Industrieller Charme: Can Sungu und Malve Lippmann vor ihrem Sinema in Berlin
© Marvin Girbig (CC BY-SA 4.0)
Ein neues Kinoprojekt in Berlin möchte selten gezeigte Filme und marginalisierte Perspektiven auf die Leinwand bringen. Im Sinema Transtopia gibt es keine seichte Unterhaltung, dafür jede Menge Raum für die Debatten der "transnationalen" Gesellschaft.
Von Hannah El-Hitami
Es hat 32 Jahre gedauert, bis der Film "Kara Kafa" (deutsch: "Schwarzkopf") gezeigt werden konnte, und selbst dann nur als schlechte Kopie auf einer VHS-Kassette. Der Film des türkischen Regisseurs Korhan Yurtsever wurde 1979 gedreht und erzählt vom schwierigen Schicksal eines türkischen Gastarbeiters, der seine Familie nach Deutschland holt. Bevor der Film jedoch seine Premiere feiern konnte, wurde er von der türkischen Zensurbehörde beschlagnahmt. Der Regisseur wurde angeklagt und floh ins Exil nach Deutschland.

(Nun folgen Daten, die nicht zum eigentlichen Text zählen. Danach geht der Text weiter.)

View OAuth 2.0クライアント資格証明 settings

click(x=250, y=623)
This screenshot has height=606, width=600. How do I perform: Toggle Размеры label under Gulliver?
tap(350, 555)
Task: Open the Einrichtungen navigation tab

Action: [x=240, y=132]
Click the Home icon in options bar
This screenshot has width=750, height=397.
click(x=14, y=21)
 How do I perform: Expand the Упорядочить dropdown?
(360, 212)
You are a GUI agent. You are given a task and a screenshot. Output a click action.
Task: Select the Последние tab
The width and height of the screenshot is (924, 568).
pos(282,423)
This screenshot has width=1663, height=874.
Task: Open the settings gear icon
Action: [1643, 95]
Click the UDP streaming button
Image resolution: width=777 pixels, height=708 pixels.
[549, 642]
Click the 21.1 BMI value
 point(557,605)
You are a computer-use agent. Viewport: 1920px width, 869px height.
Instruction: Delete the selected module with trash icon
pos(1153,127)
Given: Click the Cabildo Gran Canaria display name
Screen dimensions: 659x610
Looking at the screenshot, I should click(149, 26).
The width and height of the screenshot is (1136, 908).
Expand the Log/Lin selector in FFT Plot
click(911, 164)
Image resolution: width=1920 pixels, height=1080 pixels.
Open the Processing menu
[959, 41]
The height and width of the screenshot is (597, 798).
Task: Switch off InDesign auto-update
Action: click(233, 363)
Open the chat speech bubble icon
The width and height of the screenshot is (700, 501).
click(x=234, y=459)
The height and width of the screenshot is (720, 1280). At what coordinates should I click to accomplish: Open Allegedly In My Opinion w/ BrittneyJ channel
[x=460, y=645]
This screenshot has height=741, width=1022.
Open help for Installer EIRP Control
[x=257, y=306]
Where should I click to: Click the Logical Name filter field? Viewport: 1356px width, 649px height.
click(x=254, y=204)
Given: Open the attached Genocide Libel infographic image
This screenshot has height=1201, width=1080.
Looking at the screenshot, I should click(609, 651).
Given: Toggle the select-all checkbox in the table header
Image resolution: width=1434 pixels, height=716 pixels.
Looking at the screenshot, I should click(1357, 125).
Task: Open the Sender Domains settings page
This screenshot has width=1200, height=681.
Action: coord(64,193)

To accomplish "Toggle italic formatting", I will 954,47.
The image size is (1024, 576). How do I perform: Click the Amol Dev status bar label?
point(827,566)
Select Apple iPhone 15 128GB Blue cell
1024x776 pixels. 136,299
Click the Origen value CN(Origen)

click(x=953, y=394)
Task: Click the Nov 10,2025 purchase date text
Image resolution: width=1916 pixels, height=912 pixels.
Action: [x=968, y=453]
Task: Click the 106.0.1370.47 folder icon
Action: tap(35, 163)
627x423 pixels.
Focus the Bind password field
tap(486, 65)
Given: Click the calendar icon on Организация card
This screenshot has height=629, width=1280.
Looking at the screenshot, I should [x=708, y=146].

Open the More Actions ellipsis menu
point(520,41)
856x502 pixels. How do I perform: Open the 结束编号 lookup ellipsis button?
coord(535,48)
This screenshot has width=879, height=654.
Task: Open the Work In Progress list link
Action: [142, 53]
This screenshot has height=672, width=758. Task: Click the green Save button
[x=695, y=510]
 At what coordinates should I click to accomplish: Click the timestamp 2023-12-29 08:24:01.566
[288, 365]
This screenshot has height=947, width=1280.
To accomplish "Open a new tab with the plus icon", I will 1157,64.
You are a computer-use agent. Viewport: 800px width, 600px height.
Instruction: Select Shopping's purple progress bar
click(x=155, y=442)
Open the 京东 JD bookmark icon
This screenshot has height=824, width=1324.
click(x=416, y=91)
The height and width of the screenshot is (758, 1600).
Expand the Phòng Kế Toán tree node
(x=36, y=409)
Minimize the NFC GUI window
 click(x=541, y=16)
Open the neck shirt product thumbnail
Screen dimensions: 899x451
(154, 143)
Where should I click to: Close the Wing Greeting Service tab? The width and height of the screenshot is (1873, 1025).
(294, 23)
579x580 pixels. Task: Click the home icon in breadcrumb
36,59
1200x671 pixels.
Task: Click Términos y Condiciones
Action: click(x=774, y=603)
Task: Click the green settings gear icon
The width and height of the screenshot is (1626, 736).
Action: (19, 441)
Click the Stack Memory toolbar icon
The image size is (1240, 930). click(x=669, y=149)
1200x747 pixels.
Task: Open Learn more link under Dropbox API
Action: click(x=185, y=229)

Als 2011 doch noch eine schlechte Kopie des Films auf einem Festival in Antalya gezeigt werden durfte, wurde der Filmemacher und Kurator Can Sungu auf das Werk aufmerksam. "Seitdem war es immer in meinem Kopf, dass der Film restauriert werden muss", erzählt Sungu. 2021 konnte er das Filminstitut Arsenal für sein Projekt gewinnen – es folgte eine abenteuerliche Suche nach dem Ursprungsmaterial. Filmrollen wurden aus dem Gefängnis freigekauft, stellten sich dann doch als die falschen heraus. Schließlich tauchte der richtige Film in einem Archiv in Istanbul auf.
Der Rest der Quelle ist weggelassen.